Based on the cover image, I was hoping this was going to be an entry in the rarefied genre of “surreal public transit comedy”, but alas, the subway-station setting is incidental here. Well, no matter: as a surreal non-public-transit-related comedy, it still packs a lot of fun into its short run time.

This is a one-move game with a central puzzle, in which each cycle hopefully gives you some information that suggests more actions that weren’t immediately obvious, gradually moving you closer to figuring out the one winning action. I can say from personal experience that designing this type of game to be challenging but not unfair is a lot harder than you’d think; the sweet spot is small and the fields of “trivial, provides no satisfaction” and “requires the player to read your mind” on either side are huge. But Boing! mostly lands in the right place.

The conceit, if I can attempt to describe it without revealing too much, is that someone is trying to guide the PC through dreams to accomplish a certain goal. The PC can take one action, and if it doesn’t accomplish that goal, they experience a dream sequence that attempts to nudge them in the right direction and then are yanked back in time to the start of the game.

Mostly these nudges worked, and I moved through the game at a good clip without getting too hung up on anything; the only stumbling block for me was the final command. (Spoiler - click to show)Clearly there’s an instead rule at play here, but under normal circumstances, trying to throw the sandwich would trigger an attempt to take the sandwich. And since you only get one move, any action that first triggers an implicit “take” action has the same result as simply trying to take the sandwich—you can’t, say, “give sandwich to mouse” because first you have to take the sandwich and then you’re yoinked.
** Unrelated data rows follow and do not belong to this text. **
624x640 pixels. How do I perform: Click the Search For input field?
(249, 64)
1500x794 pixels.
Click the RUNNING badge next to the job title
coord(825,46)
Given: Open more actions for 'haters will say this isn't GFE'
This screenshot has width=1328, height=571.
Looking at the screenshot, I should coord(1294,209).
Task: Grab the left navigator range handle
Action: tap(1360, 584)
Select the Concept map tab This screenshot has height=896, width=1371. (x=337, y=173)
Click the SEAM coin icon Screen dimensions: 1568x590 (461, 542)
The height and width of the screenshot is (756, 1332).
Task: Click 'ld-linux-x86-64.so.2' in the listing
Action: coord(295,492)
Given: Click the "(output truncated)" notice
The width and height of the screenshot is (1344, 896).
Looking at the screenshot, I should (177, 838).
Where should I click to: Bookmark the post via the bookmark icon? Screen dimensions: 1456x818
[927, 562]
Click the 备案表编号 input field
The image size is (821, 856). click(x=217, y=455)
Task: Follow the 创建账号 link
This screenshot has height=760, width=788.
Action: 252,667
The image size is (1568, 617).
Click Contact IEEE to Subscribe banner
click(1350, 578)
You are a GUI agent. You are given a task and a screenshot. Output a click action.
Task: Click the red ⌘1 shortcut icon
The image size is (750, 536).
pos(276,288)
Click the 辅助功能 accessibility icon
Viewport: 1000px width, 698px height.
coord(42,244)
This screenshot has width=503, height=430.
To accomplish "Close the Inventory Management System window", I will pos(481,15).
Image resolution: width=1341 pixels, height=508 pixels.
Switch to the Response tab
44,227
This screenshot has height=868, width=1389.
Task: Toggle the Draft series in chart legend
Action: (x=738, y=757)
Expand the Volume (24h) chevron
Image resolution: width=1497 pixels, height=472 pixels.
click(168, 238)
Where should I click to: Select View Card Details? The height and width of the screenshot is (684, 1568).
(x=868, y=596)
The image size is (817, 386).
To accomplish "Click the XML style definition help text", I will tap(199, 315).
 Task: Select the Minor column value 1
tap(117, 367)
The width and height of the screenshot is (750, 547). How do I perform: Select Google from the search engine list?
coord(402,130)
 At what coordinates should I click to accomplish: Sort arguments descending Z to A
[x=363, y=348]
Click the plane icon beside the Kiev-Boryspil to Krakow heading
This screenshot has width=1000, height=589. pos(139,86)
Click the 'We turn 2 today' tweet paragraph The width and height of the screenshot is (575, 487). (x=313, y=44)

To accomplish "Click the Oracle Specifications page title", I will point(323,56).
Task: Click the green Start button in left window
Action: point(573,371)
Once I’d failed at giving the sandwich, it didn’t occur to me to try throwing the sandwich because I figured the same thing would happen. So I spun my wheels for a while before stumbling across what I remember as a fairly direct hint about what to do (I don’t remember what I did to get it).

The bulk of the actual story comes after that final command, and I enjoyed the matter-of-fact tone in which the bizarre events were relayed. This level of random silliness is sometimes a little much for me, but for a bite-size game I think it works perfectly—it’s fun and memorable and doesn’t wear out its welcome.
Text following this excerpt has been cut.